Natural England temporarily revoked the licences for controlling certain wild birds in a move farmers called 'irresponsible'.
While Mr Gove defended Defra’s role in the decision to revoke the licences, he accused Natural England of a “failure of delivery” in establishing new licensing arrangements.
Giving evidence to the House of Commons EFRA Committee on 2 July, he said that actions taken by the government agency after revocation “fell short” of what he expected.
Mr Gove had been due to give evidence to the committee on two previous occasions, but his appearance was postponed at the request of Defra.
Officials from Natural England gave evidence to the committee in May about the decision to withdraw and reissue the General Licences for controlling wild birds.

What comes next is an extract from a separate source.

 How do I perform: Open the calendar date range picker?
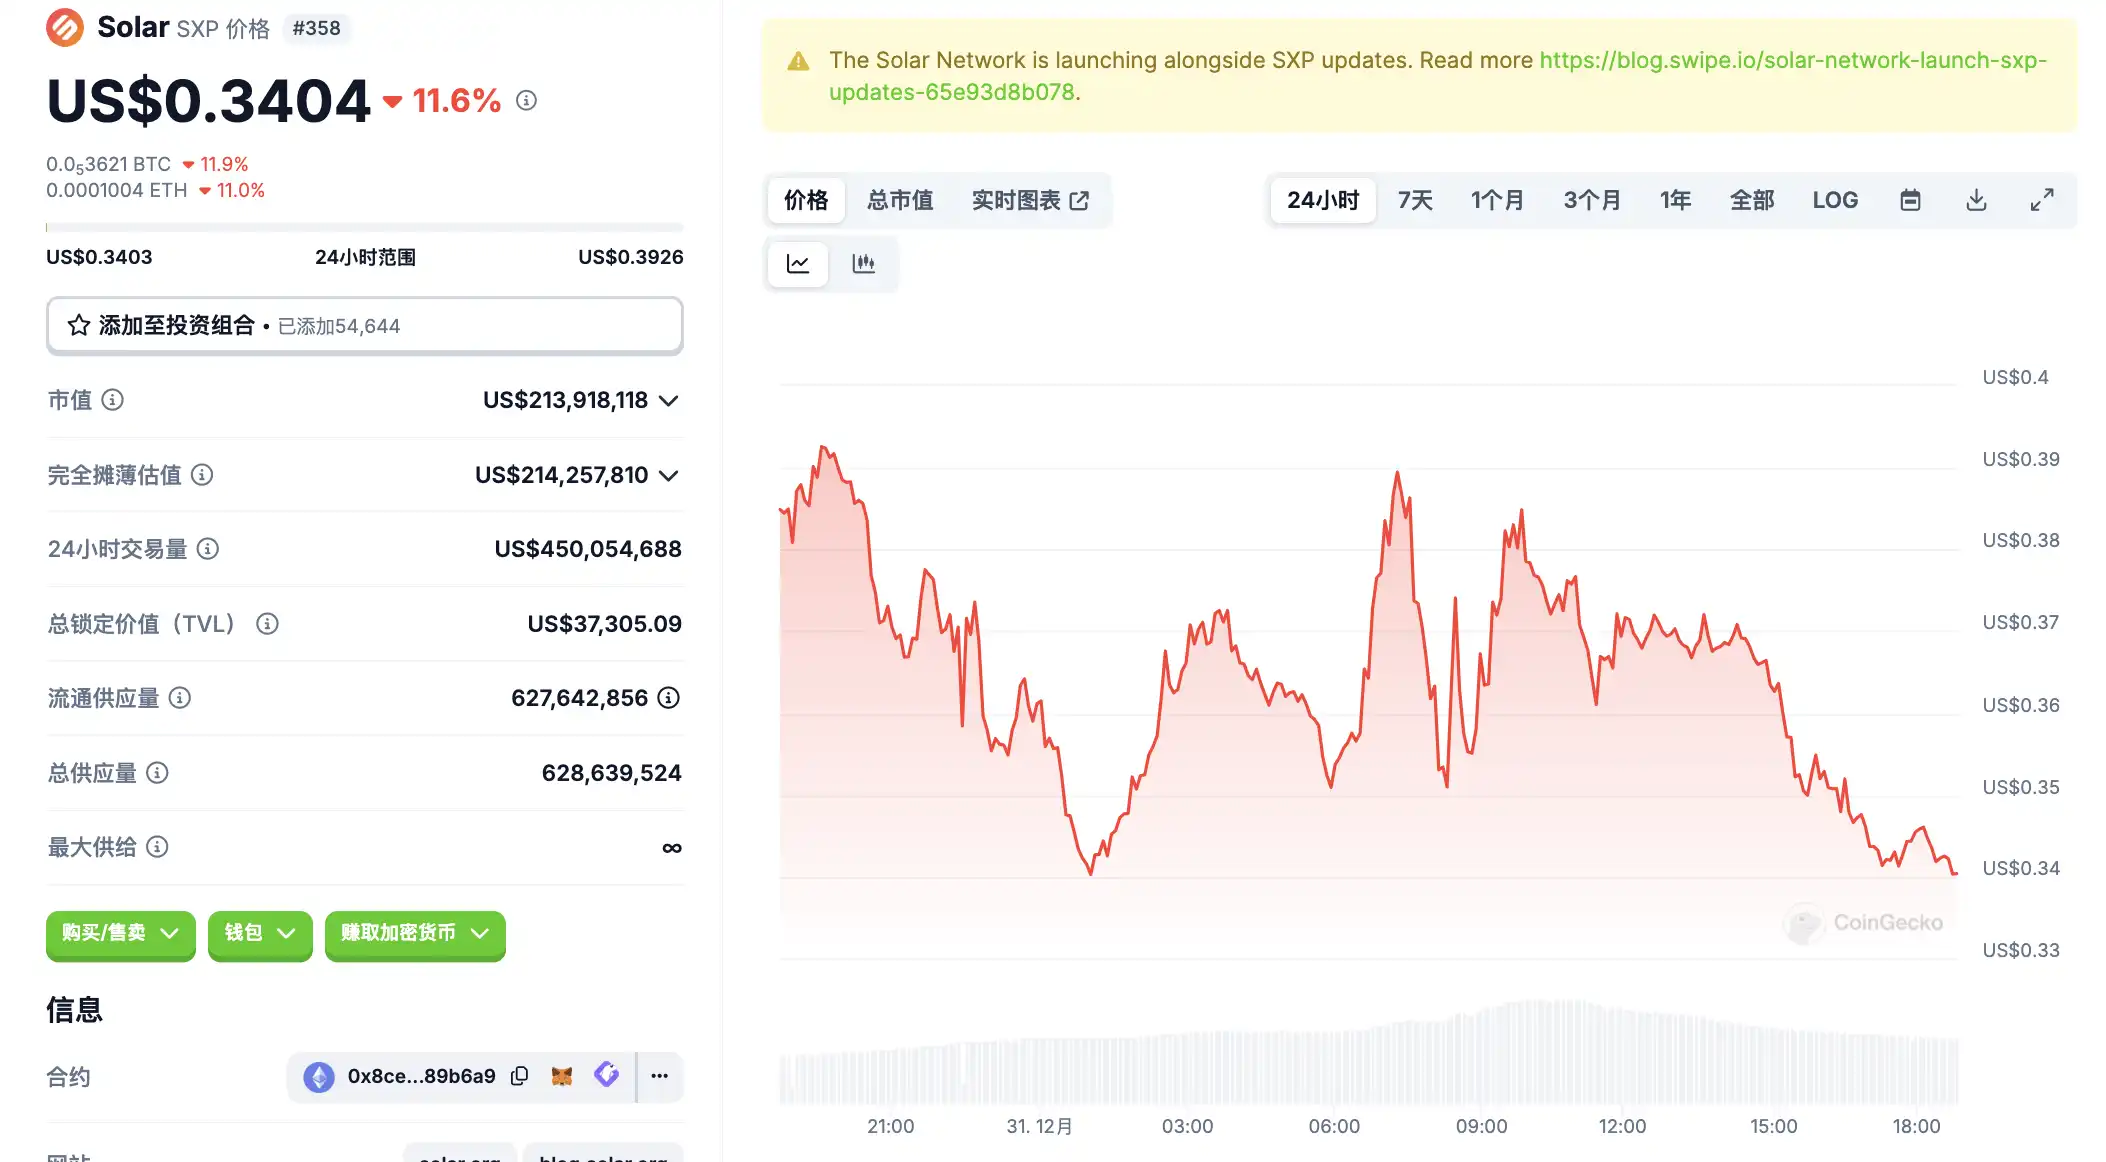(x=1910, y=200)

Defra resumed responsibility for issuing and amending the General Licences in May this year, ending the authority Natural England had wielded since 2006.

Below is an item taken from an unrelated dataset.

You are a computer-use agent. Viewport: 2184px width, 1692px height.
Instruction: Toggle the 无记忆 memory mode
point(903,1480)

While the decision was agreed with Natural England, Mr Gove said the decision was taken because “I felt Natural England was not delivering those in the field with what they needed.”
The Defra Secretary confirmed that the current licences, published by the department last month, were “temporary” and that Wild Justice, which launched the legal challenge on the old licences, would want to “test” the current arrangements.
He was confident that the new licences would stand up to any legal challenge.
A broader review of General Licences is due to take place in February next year and Mr Gove said he would look at the evidence for expanding the list of wild birds that “might fall within the purview of future General Licences.”
He recognised the legitimate need of those involved in farming and shooting to manage wild birds and said, “game shooting plays a very important role in conservation and the rural economy.”